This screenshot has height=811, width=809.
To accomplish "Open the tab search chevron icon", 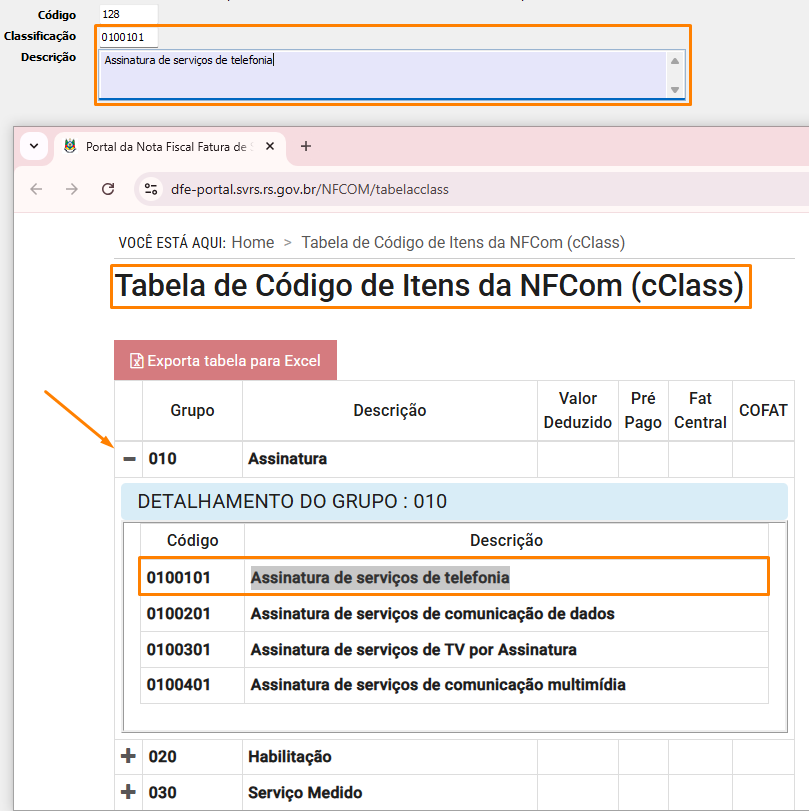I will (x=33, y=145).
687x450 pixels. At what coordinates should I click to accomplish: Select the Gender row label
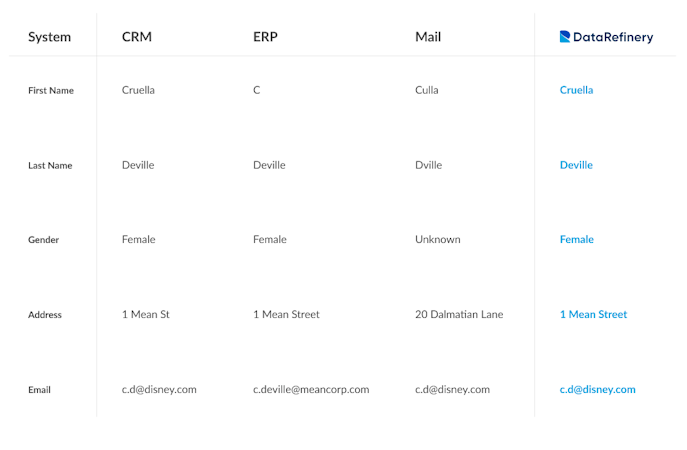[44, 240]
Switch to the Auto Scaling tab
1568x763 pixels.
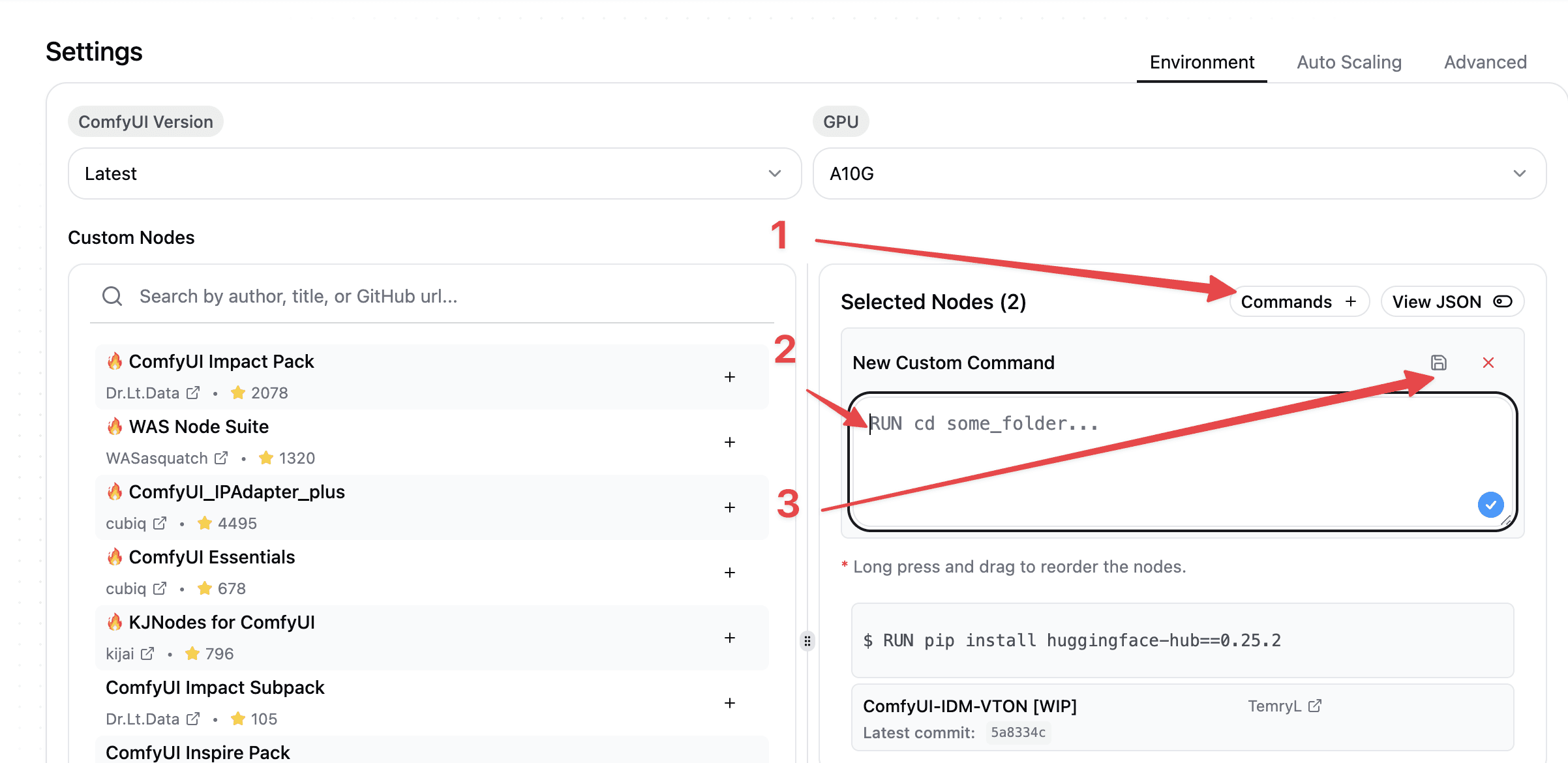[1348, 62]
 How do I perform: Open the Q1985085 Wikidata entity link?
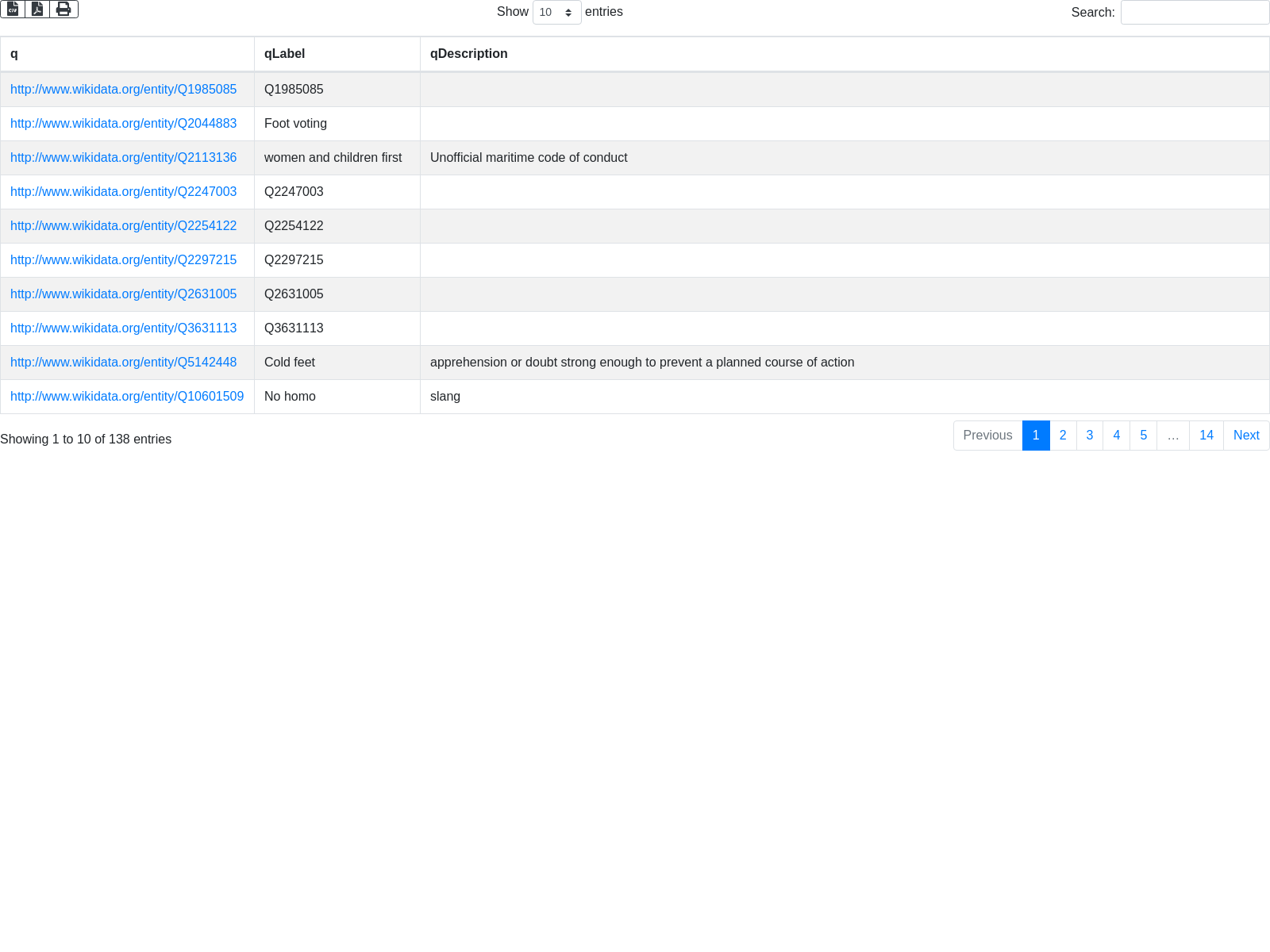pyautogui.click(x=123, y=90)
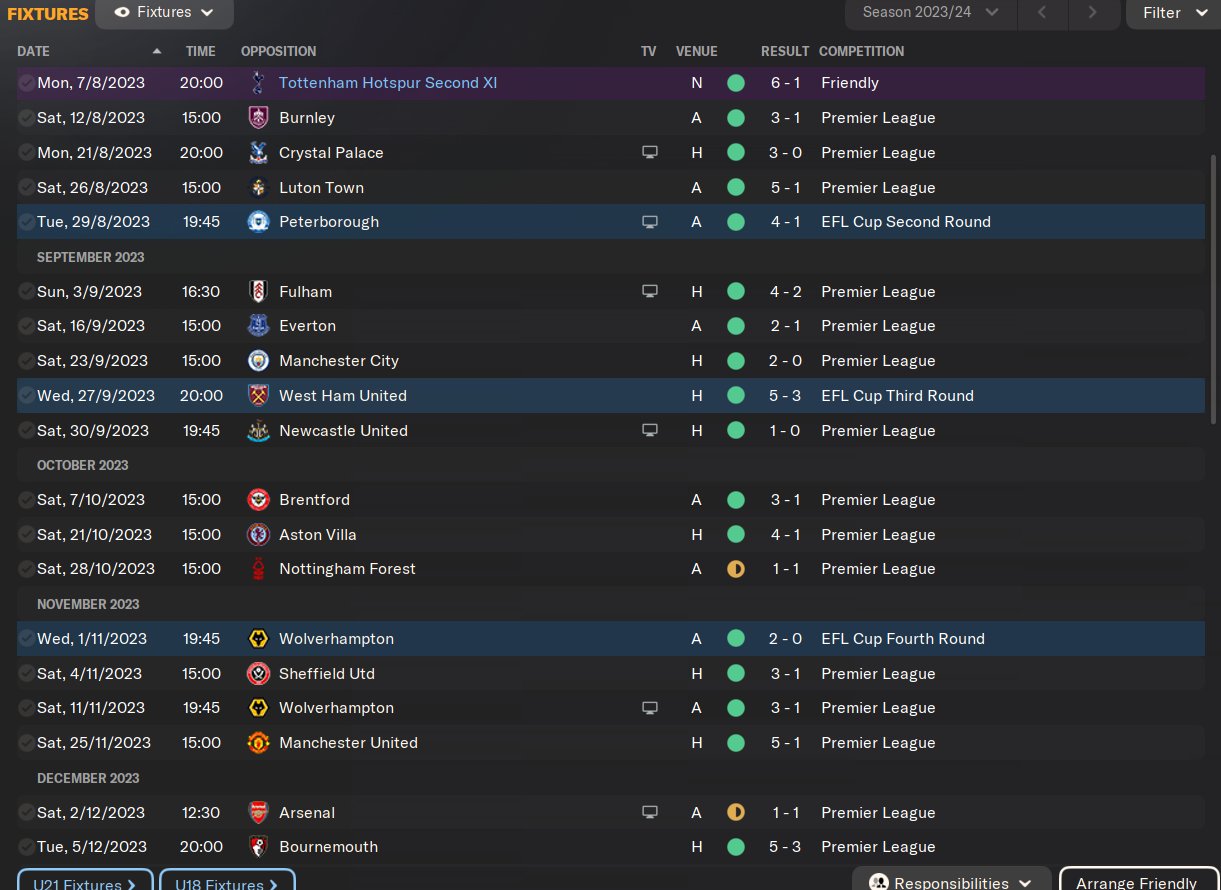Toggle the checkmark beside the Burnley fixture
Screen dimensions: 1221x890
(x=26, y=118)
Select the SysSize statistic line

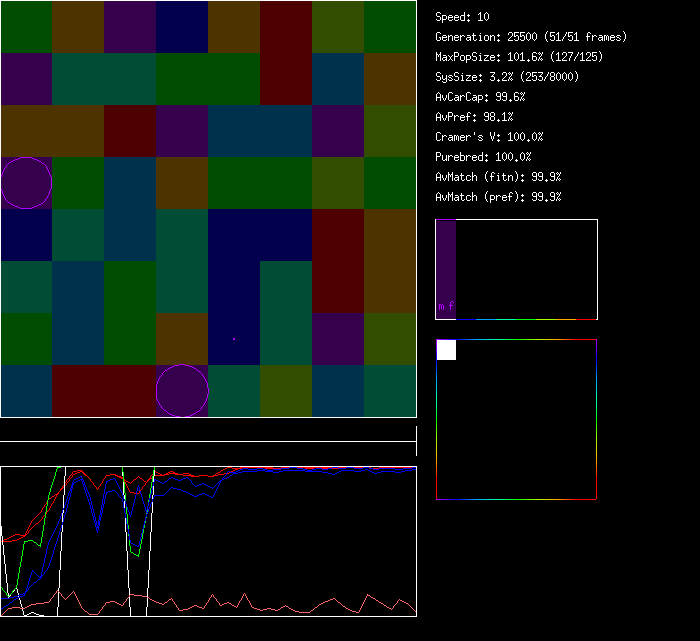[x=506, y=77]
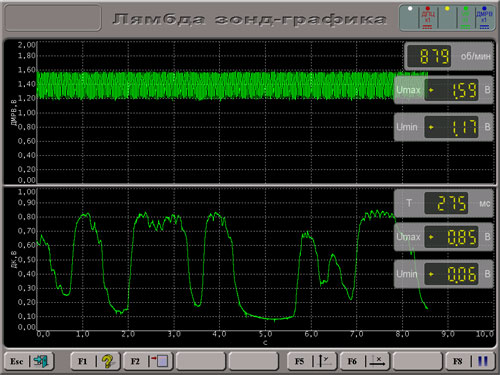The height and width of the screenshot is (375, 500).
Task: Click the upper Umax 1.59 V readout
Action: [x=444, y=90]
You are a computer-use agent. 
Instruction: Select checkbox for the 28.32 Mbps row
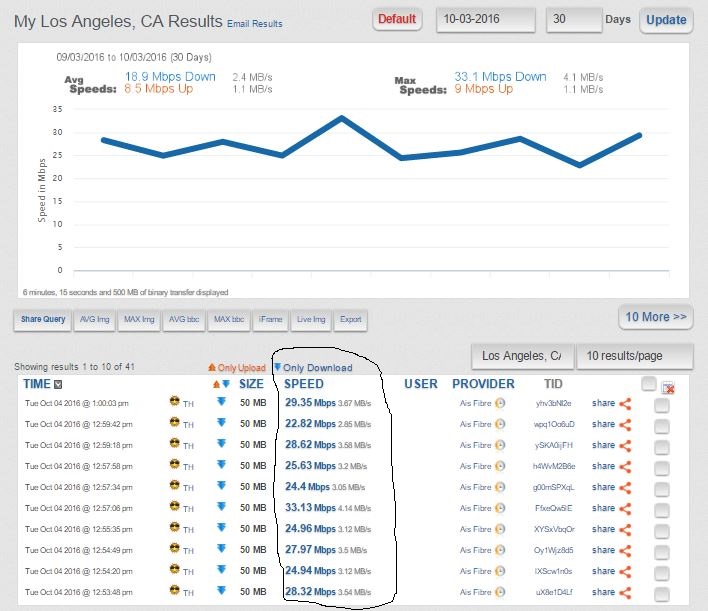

#### Work to be completed
With pictures omitted, copy exactly the lines from the one containing "Select the SysSize statistic line" through the final line of the listing, both included.

#### Response
Select the SysSize statistic line

[x=506, y=77]
The height and width of the screenshot is (375, 500).
Task: Click the upper Umax 1.59 V readout
Action: [x=444, y=90]
You are a computer-use agent. 
Instruction: Select checkbox for the 28.32 Mbps row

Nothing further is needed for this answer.